Limiti per gli inquinanti atmosferici: l’Oms li abbassa ancora

Sono stati ridotti i limiti per l’esposizione a lungo termine agli inquinanti più dannosi per la salute, in particolare il particolato fine e il biossido di azoto

“L’aria pulita è fondamentale per la salute.- scrivono –  Rispetto a 15 anni fa, quando è stata pubblicata la precedente edizione di queste linee guida, ora c’è un corpo di prove molto più forte per mostrare come l’inquinamento atmosferico influenzi diversi aspetti della salute a concentrazioni ancora più basse di quanto precedentemente inteso. Ma ecco cosa non è cambiato: si stima che ogni anno l’esposizione all’inquinamento atmosferico causi ancora milioni di morti e la perdita di anni di vita sani.

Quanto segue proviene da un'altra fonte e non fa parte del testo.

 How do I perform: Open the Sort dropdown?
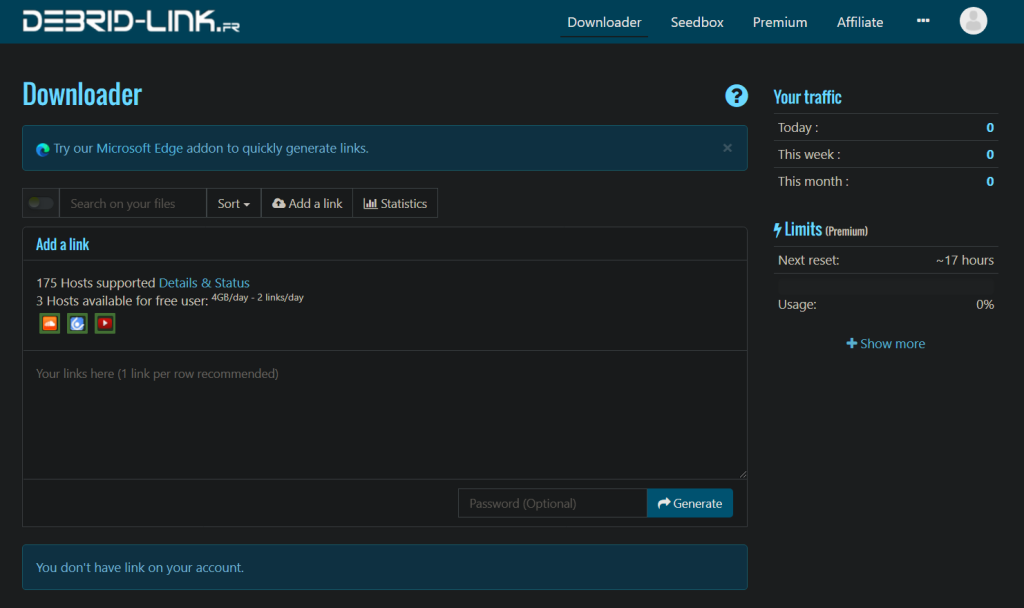[x=233, y=203]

Si stima che l’onere della malattia attribuibile all’inquinamento atmosferico sia alla pari con altri importanti rischi per la salute globale come diete malsane e fumo di tabacco. Nel 2015, l’Assemblea Mondiale della Sanità ha adottato una risoluzione fondamentale sulla qualità dell’aria e sulla salute, riconoscendo l’inquinamento atmosferico come un fattore di rischio per malattie non trasmissibili come cardiopatia ischemica, ictus, broncopneumopatia cronica ostruttiva, asma e cancro e il tributo economico che comportano . La natura globale della sfida richiede una risposta globale rafforzata.